What This Means for Enterprise Buyers
Enterprise buyers don’t purchase TPUs. They consume AI services through public cloud, SaaS platforms running on cloud infrastructure, and increasingly through hybrid architectures spanning on-premises and cloud. There are at least three reasons why a chip announcement matters.
- AI infrastructure costs are becoming a material business decision. Google is running AI inference on TPUs across Search, YouTube, Gmail, and its enterprise Gemini services. The efficiency of that infrastructure directly affects the cost structure of AI-powered services. When Google cuts inference costs through better hardware, the economics of running AI at scale improve for Google and for its cloud customers.
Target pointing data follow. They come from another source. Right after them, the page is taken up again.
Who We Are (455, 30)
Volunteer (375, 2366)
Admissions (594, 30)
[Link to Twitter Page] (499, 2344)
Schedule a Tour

Citadel, the securities trading firm, was cited as a TPU customer that reduced costs 30% and achieved two to four times efficiency improvement on trading systems. Specialized hardware scales well beyond its original design targets.
- Inference is where AI delivers the most value to most enterprise buyers. For several years, we’ve been discussing the shift from large-scale frontier model training and enterprise AI fine-tuning towards inferencing. It’s finally here, and we have multiple ways to improve inference, including new TPUs designed for inference. As Vahdat noted, using a historical parallel to web search: the heavy lifting happens in training, but the value is created in serving. “Serving is where the value is created for Gemini enterprise and search, and ads and YouTube.” Enterprise AI budgets and infrastructure roadmaps need to weigh inference infrastructure proportionally to where value is actually produced.
- Reliability at scale is still an unsolved problem — and it matters. Vahdat was candid about a challenge the industry rarely advertises: at the scale of tens of thousands of chips working in coordination, at least one chip will fail several times per day. If human intervention is required to detect and recover from failures, the minimum response time is 30 minutes — enough to halt progress entirely. Google’s approach delivers over 97% of good computational throughput, enabling failures to be automatically detected and remediated. Still, Google Cloud said enterprises aren’t interested in any failure. For enterprises evaluating AI infrastructure providers, reliability and observability at scale are now table-stakes questions, not nice-to-haves.
The Agentic Infrastructure Shift Is Already Here
A surprising forward-looking element of Vahdat’s remarks was a prediction about CPUs. As agentic systems grow, general-purpose compute will make a comeback — not to replace specialized chips, but to orchestrate them. Agents require sandboxed environments, virtual machines, code execution, and dynamic routing across inference calls. He stated that it’s CPU work.
Enterprise infrastructure planners should take note: agentic AI isn’t just an inference problem. It’s a systems design problem that spans specialized accelerators, general-purpose compute, network topology, and increasingly, identity and governance layers sitting above the hardware. The companies Google cited as running on TPUs today — from its own consumer services to financial services firms — are already thinking holistically about infrastructure.
The infrastructure decisions enterprises make now will determine how quickly and cost-effectively they can deploy agentic systems at scale. Building on platforms engineered for latency, reliability, and specialization is a different starting point than building on platforms that aren’t.
Google Cloud’s eighth-generation TPUs are a signal that the advancement of AI infrastructure is far from over.